BobbyJoeCool Posted September 30, 2005 Posted September 30, 2005 Ok... Our class (as our homework assignment) needs to find the following derivatives using implicit.. [math]sin^{-1}(x), cos^{-1}(x), tan^{-1}(x), cot^{-1}(x), csc^{-1}(x), sec^{-1}(x)[/math] and, since our book doesn't give these derivatives, I don't know if I got them right (because we have to then use them in the assignment...) [math]sin^{-1}(x)=y[/math] [math]sin(sin^{-1}(x))=sin(y)[/math] [math]x=sin(y)[/math] [math]1=cos(y)y'[/math] [math]y'=\frac{1}{cos(y)}=sec(y)[/math] using triangles and trig identities, since arcsin(x)=y, y is the angle with x the side opposite... so x/1 would be opposite over hypotinuse... so the last side is [math]\sqrt{1^2-x^2}[/math] so, sec is the reciprical of the cos, so it's hypotinuse over adjecent... [math]sec(y)=\frac{1}{\sqrt{1-x^2}}[/math] and back subsititution... [math]y'=sec(y)=\frac{1}{\sqrt{1-x^2}}[/math] Then, to generize it using the chain rule... [math]y'=sec(y)=\frac{1}{\sqrt{1-x^2}}=\frac{u'}{\sqrt{1-u^2}}[/math] Is this right? And does the same process work for the others? Let's see... using the process, this is what I get for the inverse trig derivatives... [math]y=sin^{-1}(x), y'=\frac{u'}{\sqrt{1-u^2}}[/math] [math]y=cos^{-1}(x), y'=-\frac{u'}{\sqrt{1-u^2}}[/math] [math]y=tan^{-1}(x), y'=\frac{u'}{1+u^2}[/math] [math]y=cot^{-1}(x), y'=-\frac{u'}{1+u^2}[/math] [math]y=sec^{-1}(x), y'=\frac{u'}{u\sqrt{u^2-1}}[/math] [math]y=csc^{-1}(x), y'=-\frac{u'}{u\sqrt{u^2-1}}[/math] anyone notice an error here? or did I do it right?

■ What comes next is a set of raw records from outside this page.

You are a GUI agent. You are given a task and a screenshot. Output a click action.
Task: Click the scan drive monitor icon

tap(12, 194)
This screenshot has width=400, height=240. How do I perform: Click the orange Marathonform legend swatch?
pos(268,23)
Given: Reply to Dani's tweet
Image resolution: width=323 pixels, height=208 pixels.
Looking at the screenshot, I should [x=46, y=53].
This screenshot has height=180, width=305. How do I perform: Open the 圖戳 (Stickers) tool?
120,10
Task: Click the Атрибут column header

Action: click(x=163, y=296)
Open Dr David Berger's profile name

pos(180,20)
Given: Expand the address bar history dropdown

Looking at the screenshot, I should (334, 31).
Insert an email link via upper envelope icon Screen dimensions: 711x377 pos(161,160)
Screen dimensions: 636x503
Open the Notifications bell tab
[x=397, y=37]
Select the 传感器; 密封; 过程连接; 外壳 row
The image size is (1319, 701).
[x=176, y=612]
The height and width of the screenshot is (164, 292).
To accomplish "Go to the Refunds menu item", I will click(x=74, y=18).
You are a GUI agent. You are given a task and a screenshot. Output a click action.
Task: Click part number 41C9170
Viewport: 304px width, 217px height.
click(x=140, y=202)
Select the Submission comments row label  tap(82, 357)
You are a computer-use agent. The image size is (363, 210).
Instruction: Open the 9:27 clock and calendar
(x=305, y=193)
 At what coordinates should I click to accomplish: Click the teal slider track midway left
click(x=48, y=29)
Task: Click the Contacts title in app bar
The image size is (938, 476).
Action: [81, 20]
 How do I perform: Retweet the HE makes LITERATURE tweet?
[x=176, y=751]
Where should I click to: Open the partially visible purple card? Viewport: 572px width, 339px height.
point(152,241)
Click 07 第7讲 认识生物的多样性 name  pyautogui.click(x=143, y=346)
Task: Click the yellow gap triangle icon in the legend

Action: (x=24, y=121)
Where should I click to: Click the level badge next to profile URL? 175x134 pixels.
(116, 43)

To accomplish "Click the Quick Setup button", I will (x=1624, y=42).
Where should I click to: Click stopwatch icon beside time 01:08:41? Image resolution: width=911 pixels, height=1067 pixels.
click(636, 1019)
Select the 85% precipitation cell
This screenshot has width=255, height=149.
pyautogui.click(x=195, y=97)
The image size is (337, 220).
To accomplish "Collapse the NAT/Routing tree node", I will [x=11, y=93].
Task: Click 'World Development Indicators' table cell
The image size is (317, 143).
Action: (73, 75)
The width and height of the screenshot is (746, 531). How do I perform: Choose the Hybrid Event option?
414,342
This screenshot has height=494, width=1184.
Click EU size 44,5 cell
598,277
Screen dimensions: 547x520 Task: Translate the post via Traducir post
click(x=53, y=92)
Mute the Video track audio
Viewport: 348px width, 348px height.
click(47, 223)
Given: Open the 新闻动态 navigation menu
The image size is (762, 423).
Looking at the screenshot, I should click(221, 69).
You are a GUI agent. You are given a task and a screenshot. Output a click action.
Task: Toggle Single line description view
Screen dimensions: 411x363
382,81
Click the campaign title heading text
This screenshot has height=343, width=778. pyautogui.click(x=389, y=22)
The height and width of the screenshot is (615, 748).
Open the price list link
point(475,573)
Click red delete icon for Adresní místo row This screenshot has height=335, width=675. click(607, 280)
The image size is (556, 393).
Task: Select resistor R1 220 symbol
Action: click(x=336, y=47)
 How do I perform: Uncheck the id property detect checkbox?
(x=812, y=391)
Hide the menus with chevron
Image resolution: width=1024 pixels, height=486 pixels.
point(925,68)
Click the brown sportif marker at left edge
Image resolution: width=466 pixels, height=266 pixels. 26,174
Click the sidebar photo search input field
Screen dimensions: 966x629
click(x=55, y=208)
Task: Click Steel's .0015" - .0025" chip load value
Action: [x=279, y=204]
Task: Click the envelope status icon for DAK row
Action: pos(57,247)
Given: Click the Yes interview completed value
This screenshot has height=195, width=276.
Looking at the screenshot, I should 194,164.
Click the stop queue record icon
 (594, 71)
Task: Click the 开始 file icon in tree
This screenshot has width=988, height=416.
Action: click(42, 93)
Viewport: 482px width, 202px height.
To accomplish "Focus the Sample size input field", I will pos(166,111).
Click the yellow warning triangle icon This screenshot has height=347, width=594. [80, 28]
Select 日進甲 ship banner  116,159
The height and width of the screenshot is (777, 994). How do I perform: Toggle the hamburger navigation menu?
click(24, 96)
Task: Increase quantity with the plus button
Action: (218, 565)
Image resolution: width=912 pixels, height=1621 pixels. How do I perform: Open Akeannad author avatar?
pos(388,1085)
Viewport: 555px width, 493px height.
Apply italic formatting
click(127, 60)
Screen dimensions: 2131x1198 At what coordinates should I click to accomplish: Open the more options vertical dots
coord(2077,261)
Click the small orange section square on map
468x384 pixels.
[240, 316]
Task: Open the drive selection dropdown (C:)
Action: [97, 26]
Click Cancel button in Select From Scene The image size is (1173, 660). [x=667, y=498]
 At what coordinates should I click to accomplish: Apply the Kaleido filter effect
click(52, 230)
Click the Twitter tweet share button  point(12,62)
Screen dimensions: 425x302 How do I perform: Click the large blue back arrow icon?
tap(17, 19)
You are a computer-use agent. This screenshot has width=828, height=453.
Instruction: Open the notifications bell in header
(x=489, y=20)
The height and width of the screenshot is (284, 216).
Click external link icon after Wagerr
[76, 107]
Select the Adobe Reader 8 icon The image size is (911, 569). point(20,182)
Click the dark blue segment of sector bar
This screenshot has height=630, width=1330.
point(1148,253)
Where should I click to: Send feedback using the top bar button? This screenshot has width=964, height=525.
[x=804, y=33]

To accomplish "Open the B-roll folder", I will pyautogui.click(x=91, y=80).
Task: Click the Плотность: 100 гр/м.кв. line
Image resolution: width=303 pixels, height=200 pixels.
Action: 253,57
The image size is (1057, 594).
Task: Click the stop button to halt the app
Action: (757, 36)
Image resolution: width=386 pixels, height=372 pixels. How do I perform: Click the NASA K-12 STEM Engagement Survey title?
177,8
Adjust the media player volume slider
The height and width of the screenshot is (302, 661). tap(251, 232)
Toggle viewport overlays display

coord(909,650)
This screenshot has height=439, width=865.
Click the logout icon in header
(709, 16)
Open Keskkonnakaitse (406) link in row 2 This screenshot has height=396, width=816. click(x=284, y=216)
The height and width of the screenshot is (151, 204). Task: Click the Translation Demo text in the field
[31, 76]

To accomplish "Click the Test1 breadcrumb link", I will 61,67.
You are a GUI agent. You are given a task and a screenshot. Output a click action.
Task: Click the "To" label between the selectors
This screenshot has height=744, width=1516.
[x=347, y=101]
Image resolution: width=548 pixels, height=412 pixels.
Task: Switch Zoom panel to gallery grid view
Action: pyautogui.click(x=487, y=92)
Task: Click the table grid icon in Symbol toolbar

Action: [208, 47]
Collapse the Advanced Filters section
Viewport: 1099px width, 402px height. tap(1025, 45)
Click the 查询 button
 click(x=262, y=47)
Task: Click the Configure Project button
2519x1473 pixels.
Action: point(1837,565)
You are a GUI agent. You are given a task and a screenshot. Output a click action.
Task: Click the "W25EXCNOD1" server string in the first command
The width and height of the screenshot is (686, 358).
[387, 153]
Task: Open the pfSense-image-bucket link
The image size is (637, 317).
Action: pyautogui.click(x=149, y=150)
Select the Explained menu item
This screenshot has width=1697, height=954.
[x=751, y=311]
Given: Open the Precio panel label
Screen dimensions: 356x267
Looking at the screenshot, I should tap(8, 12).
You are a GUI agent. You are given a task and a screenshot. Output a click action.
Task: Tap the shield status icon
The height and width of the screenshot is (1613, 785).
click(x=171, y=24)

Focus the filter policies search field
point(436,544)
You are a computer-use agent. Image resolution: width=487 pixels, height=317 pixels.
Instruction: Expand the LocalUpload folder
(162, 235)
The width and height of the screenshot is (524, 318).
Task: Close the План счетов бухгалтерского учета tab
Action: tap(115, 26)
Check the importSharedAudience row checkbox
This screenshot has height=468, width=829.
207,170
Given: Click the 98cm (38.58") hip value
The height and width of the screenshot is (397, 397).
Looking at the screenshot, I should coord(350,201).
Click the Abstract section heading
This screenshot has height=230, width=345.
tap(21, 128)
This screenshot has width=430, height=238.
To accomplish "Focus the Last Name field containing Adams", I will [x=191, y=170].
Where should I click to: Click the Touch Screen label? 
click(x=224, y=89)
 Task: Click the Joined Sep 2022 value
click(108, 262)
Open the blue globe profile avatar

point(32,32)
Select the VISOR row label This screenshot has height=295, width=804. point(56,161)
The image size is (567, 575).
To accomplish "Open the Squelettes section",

mezarashi Posted September 30, 2005 Posted September 30, 2005 If your final answers are correct, shouldn't that be in itself a good check?
Dave Posted September 30, 2005 Posted September 30, 2005 It certainly looks to be the correct approach.
BobbyJoeCool Posted September 30, 2005 Author Posted September 30, 2005 If your final answers are correct, shouldn't that be in itself a good check? except that I have no way of knowing what the final answers are... the book doesn't have them.
Dave Posted September 30, 2005 Posted September 30, 2005 Google is your friend. Just note that arcsin = sin-1, arccos = cos-1 etc.